■ EXERCISE OBJECTIVE
Within the entries that follow, show each line where the word "plus" occurs.

Stored records:

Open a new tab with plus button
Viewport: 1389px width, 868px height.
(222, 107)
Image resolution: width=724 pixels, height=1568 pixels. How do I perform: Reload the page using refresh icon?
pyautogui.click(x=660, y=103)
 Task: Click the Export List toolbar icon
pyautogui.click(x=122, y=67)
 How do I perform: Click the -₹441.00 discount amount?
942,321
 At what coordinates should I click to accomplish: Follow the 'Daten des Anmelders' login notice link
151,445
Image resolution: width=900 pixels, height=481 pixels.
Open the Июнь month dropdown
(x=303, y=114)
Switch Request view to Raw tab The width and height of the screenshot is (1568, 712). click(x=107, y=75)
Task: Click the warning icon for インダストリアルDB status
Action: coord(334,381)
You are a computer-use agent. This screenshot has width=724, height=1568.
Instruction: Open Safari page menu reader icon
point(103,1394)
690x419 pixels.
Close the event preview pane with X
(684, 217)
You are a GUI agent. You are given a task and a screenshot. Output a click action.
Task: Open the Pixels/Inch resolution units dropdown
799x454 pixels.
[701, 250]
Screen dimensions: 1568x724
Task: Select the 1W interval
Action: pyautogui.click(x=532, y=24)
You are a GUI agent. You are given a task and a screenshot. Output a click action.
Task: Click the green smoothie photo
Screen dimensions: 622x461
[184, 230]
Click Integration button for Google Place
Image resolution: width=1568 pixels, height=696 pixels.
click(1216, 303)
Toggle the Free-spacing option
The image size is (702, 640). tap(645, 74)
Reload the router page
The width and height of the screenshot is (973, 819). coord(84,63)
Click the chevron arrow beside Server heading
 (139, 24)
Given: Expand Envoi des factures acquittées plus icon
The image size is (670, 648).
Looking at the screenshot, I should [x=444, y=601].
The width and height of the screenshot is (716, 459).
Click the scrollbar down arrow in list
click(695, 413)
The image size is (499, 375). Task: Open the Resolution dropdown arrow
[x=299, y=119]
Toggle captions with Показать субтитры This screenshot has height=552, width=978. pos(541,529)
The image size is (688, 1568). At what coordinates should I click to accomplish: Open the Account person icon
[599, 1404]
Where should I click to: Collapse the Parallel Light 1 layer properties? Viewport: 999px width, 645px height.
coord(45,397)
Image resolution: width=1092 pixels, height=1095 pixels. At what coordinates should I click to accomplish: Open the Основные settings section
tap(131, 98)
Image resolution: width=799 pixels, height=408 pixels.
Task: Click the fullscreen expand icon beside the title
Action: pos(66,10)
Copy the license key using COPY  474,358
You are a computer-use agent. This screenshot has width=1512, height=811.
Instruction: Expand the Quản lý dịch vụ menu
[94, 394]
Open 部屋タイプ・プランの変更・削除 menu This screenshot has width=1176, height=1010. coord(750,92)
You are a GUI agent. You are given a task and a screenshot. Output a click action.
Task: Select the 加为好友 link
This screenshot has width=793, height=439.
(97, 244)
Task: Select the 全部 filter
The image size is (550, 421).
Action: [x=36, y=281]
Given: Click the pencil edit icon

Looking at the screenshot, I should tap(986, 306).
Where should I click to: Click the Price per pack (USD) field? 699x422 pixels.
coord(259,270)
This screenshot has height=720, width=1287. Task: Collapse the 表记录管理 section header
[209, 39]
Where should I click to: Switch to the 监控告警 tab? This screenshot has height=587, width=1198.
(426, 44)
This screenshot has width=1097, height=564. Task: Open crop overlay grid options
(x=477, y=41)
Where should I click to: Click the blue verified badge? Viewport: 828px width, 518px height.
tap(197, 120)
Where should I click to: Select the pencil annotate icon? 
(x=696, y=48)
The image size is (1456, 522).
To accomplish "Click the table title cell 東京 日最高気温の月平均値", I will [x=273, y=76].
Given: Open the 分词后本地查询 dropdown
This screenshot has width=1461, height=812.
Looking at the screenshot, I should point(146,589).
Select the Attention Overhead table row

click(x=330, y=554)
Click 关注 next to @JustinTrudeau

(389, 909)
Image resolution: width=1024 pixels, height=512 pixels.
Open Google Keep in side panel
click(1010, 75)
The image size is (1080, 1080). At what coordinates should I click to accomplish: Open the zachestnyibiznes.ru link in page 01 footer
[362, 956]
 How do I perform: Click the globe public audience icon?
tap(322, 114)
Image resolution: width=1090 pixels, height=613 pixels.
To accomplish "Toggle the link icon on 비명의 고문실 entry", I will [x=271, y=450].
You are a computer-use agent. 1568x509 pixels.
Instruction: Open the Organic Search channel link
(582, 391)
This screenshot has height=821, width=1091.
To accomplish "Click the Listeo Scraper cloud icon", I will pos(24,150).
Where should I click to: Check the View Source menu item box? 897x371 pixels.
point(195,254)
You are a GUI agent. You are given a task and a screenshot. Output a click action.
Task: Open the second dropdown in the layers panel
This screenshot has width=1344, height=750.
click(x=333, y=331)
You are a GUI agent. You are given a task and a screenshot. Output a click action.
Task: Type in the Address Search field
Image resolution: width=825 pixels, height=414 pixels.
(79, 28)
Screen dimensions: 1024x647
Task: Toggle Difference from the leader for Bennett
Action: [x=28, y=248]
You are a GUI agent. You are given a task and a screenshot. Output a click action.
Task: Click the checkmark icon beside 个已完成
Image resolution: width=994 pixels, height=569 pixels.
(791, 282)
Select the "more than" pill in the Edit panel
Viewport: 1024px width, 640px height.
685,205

■ RESPONSE TO THIS TASK
Open a new tab with plus button
Given: Expand Envoi des factures acquittées plus icon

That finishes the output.